Il y a chez Nadal quelque chose d’assez intrigant, sinon fascinant : ce contraste qu’il montre entre sa présence quasi-animale sur le terrain et le détachement qu’il affiche en dehors, comme si tout cela, finalement, n’avait pas tant d’importance. Il le dit et le répète d’ailleurs souvent : si tout devait s’arrêter demain, ça ne serait pas si grave à partir du moment où une vie heureuse l’attend à côté. Ce qui est, ne l’oublions pas, le plus important.

C’est ce qui fait aussi que Nadal garde toujours, en conférence de presse, un visage à peu près égal quel que soit le résultat.

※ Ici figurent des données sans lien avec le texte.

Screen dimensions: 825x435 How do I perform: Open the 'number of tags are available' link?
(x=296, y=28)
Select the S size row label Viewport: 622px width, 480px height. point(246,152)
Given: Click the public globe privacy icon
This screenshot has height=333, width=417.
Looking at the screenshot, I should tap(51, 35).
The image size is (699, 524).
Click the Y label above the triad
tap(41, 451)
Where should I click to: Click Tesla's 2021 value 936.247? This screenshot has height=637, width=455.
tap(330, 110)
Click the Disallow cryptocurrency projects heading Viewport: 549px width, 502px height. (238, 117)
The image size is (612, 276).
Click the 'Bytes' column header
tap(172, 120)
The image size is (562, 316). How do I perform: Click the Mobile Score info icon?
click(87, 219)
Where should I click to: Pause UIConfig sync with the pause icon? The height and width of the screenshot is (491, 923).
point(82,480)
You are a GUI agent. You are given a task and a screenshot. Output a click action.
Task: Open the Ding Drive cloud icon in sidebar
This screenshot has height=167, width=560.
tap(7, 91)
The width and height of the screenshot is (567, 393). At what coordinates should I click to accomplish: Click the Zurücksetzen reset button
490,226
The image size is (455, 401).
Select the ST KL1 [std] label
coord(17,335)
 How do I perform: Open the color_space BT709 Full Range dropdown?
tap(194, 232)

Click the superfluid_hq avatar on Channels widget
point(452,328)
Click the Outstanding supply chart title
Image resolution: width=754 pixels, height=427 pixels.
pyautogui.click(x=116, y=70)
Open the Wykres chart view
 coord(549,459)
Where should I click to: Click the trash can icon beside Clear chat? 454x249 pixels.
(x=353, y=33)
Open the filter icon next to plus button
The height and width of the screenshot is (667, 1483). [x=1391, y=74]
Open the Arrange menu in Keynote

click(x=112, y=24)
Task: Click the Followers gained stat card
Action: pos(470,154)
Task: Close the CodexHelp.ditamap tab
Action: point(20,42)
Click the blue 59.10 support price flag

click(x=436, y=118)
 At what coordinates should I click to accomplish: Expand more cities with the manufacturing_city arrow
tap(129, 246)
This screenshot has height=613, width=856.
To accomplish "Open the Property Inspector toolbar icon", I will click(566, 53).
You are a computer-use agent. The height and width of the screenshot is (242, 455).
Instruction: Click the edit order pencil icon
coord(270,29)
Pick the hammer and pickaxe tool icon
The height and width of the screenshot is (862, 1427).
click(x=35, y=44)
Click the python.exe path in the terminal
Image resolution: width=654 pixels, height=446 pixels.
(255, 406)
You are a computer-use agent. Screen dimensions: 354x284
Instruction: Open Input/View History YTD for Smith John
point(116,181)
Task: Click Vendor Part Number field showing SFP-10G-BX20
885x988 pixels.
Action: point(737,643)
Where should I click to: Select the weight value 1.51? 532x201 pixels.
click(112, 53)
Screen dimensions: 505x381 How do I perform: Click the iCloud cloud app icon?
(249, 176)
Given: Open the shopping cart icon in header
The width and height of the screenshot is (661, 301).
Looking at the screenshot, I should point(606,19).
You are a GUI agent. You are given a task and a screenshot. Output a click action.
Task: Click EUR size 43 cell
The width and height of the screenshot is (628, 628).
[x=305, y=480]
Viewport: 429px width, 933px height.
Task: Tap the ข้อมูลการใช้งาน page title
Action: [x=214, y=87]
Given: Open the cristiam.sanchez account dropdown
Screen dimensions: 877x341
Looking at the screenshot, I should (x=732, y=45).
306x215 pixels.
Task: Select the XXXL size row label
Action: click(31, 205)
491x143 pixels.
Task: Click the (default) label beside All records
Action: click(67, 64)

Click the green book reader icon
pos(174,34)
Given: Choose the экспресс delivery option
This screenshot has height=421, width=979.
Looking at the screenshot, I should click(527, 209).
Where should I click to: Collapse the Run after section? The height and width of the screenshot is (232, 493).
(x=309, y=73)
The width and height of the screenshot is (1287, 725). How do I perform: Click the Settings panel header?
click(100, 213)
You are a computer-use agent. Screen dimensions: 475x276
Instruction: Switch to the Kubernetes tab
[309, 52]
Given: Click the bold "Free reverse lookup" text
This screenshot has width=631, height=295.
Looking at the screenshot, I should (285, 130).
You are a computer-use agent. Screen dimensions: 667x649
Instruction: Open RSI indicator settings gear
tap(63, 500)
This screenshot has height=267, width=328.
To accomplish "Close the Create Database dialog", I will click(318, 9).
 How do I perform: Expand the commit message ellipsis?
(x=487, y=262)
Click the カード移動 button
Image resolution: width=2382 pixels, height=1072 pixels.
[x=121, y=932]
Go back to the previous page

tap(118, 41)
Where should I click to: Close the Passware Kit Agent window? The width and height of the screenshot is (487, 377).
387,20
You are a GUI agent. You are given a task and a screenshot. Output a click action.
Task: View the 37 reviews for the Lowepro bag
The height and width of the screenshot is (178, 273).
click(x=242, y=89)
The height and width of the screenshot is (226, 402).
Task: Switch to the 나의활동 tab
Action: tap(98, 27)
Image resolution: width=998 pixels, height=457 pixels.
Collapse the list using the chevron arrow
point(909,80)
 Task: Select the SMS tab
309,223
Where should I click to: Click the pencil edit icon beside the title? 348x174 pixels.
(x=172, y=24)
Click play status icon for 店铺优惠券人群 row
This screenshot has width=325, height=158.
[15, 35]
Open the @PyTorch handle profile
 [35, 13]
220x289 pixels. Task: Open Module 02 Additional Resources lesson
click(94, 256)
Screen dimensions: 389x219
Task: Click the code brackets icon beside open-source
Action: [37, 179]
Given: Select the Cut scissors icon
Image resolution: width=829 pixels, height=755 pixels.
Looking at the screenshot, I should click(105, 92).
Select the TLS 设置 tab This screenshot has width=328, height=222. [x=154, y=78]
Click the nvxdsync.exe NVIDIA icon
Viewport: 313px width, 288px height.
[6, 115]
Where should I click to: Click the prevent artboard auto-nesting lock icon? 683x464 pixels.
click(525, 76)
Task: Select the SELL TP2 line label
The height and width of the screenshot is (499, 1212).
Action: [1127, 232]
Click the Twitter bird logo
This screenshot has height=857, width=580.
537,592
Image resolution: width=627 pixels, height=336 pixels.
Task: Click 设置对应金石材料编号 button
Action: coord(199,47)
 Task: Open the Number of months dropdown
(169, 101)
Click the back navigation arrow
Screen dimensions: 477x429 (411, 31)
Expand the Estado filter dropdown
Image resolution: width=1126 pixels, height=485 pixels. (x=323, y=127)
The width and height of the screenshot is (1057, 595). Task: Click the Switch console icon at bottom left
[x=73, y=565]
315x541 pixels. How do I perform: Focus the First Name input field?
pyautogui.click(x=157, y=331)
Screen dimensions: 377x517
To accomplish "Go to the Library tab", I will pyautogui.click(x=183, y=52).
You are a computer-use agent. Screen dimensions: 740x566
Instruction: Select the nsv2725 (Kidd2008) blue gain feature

"Ça, c’est une valeur commune à tous les grands champions : ils ne montent jamais trop haut dans la victoire comme ils ne descendent jamais trop bas dans la défaite, fait remarquer celui qui a longtemps entraîné Jérémy Chardy. Il y a chez eux une vraie humilité devant le résultat. Et ils apprennent dans la victoire comme dans la défaite."

Cela nous évoque le fameux poème de Rudyard Kipling affichée à l’entrée du Centre Court de Wimbledon : "Si tu peux rencontrer Triomphe après Défaite, et recevoir ces deux menteurs d’un même front..." Avouez qu’on ne le fait pas toujours, si ?

FFT / Nicolas Gouhier
Lors de sa défaite en demi-finale à Roland-Garros l'an passé, Rafael Nadal a su comme toujours garder de la distance par rapport à l'événement.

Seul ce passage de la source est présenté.